═════ EXTRAIT À EXAMINER ═════

Ce que je trouve intéressant c’est que celui qui regarde ajoute son propre esprit sur la photo, et moi aussi en créant, j’avais déjà ajouté mon propre esprit, c’est tout mon passé qui est présent. Sur les photos résiduelles c’est cela que je veux rendre évident : toutes mes perceptions et sensations antérieures, se retrouvent sur chaque photo et je pense que le spectateur d’une manière ou de l’autre le voit.

MDS :Tu utilises tout le temps le mot photo résiduelle , explique un peu ?

ND : J’appelle photo résiduelle, celle que j’utilise dans d’autres photos comme un matériau, comme quelque chose qui serait restée imprimée sur ma rétine. Mais même une photo finie, comme « Osmose » peut elle aussi devenir matériau pour d’autres photos. Pour moi tout est matériau. Et ce matériau qui est à la fois temps et espace, je m’en sers de plus en plus pour peindre, ça devient ma palette, la surface et le plan de la photo, mais aussi la couleur et plus j’avance plus je peint en fait.

═════

▶ [CONSIGNES]:
[a] Recopiez, s'il vous plaît, le passage de l'extrait commençant à « ND : J’appelle » et se terminant à « peint en fait. ».
[b] Répondez à ces questions à partir de l'extrait :
(i) Qu'est-ce qui se retrouve sur chaque photo résiduelle, selon la personne interrogée ?
(ii) Quelle photo finie est citée comme pouvant elle aussi devenir matériau ?
(iii) De quoi est fait ce matériau, d'après l'extrait ?
Le matériel placé après l'extrait est indépendant de celui-ci.

═════ CONTENU DES DONNÉES ═════

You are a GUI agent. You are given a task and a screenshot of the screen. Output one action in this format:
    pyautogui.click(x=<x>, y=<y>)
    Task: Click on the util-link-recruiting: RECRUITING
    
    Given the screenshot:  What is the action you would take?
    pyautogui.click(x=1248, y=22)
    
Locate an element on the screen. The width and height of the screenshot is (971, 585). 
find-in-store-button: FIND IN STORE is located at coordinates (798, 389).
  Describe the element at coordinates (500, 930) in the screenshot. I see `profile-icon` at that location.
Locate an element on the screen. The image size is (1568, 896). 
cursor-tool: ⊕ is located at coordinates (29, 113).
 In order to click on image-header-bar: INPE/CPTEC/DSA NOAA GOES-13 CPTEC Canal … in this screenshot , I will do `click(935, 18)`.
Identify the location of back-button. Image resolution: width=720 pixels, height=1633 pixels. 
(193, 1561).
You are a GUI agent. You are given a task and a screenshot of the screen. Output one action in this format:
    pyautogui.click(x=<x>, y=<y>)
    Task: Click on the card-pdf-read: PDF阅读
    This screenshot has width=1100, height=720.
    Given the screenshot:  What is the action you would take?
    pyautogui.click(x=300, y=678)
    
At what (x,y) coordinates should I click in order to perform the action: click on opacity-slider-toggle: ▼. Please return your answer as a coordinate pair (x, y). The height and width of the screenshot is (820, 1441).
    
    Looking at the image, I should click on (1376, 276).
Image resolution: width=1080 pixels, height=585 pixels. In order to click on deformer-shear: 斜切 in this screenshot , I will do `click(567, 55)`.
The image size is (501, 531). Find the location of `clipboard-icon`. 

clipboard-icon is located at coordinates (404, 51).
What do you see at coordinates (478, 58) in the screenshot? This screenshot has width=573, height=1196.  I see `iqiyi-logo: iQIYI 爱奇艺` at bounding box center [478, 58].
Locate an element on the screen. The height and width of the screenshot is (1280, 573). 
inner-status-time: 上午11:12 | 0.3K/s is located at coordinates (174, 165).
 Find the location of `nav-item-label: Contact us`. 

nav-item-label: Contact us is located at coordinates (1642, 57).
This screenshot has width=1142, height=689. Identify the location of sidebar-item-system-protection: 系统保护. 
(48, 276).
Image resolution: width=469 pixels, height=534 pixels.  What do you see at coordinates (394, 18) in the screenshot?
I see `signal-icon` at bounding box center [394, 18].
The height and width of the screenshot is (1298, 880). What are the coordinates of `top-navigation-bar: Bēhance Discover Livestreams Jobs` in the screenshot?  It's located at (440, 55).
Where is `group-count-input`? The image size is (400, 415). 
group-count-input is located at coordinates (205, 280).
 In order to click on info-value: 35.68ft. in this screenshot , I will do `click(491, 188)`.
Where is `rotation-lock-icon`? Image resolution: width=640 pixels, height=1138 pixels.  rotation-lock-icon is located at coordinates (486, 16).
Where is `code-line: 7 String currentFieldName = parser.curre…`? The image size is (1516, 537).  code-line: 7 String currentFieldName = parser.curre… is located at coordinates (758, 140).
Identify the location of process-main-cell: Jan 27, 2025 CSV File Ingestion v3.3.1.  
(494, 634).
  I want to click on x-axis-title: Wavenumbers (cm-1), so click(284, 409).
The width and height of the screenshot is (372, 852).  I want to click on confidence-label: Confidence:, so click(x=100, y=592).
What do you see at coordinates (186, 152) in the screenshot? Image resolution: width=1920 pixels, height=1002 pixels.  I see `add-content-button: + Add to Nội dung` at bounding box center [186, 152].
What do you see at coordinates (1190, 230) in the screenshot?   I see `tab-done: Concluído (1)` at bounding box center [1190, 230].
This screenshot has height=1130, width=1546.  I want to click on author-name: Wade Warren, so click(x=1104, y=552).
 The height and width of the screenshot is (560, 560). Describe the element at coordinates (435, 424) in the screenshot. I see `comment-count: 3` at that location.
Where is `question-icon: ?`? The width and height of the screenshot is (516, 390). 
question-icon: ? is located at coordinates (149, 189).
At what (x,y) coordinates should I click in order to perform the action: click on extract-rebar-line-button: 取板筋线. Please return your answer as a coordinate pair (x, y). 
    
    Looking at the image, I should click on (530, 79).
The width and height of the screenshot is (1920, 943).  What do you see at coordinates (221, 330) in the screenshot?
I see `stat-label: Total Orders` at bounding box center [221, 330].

═════

▶ [RÉPONSES NUMÉROTÉES]:
[a]
ND : J’appelle photo résiduelle, celle que j’utilise dans d’autres photos comme un matériau, comme quelque chose qui serait restée imprimée sur ma rétine. Mais même une photo finie, comme « Osmose » peut elle aussi devenir matériau pour d’autres photos. Pour moi tout est matériau. Et ce matériau qui est à la fois temps et espace, je m’en sers de plus en plus pour peindre, ça devient ma palette, la surface et le plan de la photo, mais aussi la couleur et plus j’avance plus je peint en fait.

[b]
(i) Toutes ses perceptions et sensations antérieures.
(ii) « Osmose ».
(iii) Il est à la fois temps et espace.